> _Instructions to follow_
Please set down all of the data below verbatim.

> _Material supplied_
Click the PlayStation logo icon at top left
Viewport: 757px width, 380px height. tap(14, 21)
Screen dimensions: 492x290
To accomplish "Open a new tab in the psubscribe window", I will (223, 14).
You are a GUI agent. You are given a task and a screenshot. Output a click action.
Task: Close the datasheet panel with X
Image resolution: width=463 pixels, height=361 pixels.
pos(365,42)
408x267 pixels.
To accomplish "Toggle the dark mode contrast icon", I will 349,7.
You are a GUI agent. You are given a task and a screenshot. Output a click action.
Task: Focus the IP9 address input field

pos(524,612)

> _Response to this exercise_
Click the PlayStation logo icon at top left
Viewport: 757px width, 380px height. tap(14, 21)
Screen dimensions: 492x290
To accomplish "Open a new tab in the psubscribe window", I will (223, 14).
You are a GUI agent. You are given a task and a screenshot. Output a click action.
Task: Close the datasheet panel with X
Image resolution: width=463 pixels, height=361 pixels.
pos(365,42)
408x267 pixels.
To accomplish "Toggle the dark mode contrast icon", I will 349,7.
You are a GUI agent. You are given a task and a screenshot. Output a click action.
Task: Focus the IP9 address input field

pos(524,612)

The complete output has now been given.